I can’t understand the mentality where a guy will drop crazy money on a goldtop or a ’59 Les Paul reissue and then play it through a Fender Hot Rod Deluxe. The amp is a bigger part of the equation. A ’59 Les Paul through a transistor amp is going to sound like a Les Paul through a transistor amp. But put an Epiphone through an amazing tube amp, and that guitar will sound really good.

What is the essential difference between your amps and the other custom amps out there?

The layout and the construction. A lot of manufacturers are doing a massaged kit. They’ll use a chassis from a kit supplier and basically make a Marshall or Fender. In the process of doing repairs, we’ll often open up “custom” amps and see another Fender or Vox clone with a different logo on it. We design our own chassis and a sheet metal company manufactures them for us. Most of our amps have true point-to-point wiring, as opposed to using a tag board. It is all about the purity of the signal path and having as little as possible in the circuit that is going to denigrate the tone and the sensitivity. When you have lengths of wire running close to one another you get interaction, even though there’s no contact. Your signal is not pure. So, where the components are located, how the wires are run, and keeping the links as short as possible are all important.

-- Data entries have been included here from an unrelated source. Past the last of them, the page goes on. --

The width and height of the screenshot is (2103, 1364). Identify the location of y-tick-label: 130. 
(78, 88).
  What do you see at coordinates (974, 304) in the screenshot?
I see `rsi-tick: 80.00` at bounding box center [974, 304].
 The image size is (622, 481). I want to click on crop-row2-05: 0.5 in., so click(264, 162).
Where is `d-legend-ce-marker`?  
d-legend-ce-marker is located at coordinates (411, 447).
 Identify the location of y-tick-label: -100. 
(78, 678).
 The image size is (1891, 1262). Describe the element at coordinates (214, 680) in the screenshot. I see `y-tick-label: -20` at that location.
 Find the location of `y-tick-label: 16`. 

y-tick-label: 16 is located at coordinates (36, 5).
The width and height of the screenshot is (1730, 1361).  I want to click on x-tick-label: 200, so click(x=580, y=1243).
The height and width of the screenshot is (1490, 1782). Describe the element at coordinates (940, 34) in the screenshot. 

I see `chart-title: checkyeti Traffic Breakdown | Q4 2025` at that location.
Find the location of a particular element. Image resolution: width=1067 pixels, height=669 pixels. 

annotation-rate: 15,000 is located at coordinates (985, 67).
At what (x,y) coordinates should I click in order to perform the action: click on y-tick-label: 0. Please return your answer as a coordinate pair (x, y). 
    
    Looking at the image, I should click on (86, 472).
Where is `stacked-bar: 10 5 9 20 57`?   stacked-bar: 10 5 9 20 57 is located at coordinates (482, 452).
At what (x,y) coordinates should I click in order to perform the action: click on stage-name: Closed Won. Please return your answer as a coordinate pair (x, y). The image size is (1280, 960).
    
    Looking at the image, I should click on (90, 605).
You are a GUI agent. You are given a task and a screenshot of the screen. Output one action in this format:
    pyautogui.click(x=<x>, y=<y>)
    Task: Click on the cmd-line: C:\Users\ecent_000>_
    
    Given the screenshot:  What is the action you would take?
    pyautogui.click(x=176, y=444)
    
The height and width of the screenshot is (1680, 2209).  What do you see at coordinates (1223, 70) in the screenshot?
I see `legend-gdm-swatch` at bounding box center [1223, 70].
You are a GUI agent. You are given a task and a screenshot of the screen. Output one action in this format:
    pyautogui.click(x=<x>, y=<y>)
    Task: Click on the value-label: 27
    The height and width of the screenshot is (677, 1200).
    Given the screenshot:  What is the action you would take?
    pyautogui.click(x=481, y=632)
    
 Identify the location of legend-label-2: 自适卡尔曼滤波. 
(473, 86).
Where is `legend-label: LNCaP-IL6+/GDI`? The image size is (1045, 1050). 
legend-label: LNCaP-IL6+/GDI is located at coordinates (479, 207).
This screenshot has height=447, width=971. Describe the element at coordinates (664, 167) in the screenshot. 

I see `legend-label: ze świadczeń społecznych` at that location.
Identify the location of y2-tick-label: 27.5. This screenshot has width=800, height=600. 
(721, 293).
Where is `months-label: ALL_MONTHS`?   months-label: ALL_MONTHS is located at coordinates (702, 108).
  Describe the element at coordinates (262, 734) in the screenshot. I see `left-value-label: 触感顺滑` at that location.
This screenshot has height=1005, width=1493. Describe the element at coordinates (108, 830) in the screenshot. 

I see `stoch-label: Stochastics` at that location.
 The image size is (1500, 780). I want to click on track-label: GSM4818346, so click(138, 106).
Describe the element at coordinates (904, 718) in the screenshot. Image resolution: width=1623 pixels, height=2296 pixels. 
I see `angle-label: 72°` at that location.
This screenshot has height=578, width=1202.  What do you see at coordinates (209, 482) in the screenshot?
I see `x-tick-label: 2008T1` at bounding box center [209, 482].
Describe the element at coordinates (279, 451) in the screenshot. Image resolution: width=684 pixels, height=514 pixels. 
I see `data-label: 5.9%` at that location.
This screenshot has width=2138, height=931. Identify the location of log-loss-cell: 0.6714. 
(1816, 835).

Does this affect the sound or the feel?

Both. A lot of times when you play through an old amp and push it hard, you’ll hear buzziness on top of the note—a shrillness. You can dial that out, but it shouldn’t be there to begin with. That’s parasitic oscillation. You don’t hear it as amp noise, but when you’re playing, it’s present as an impurity. A well-designed amp takes out those impurities and gives you this perfect sonic character. That’s the difference between a mass-produced amp with a PC board and someone who is paying attention to detail and designing the amp for perfection.

Do you have dealers where people can check out your amps?

Yes. You can find a list of dealers at sommatone.com. We’re actively expanding our dealer base because, ultimately, for people to hear the difference in our amps, they need to be able to play through them.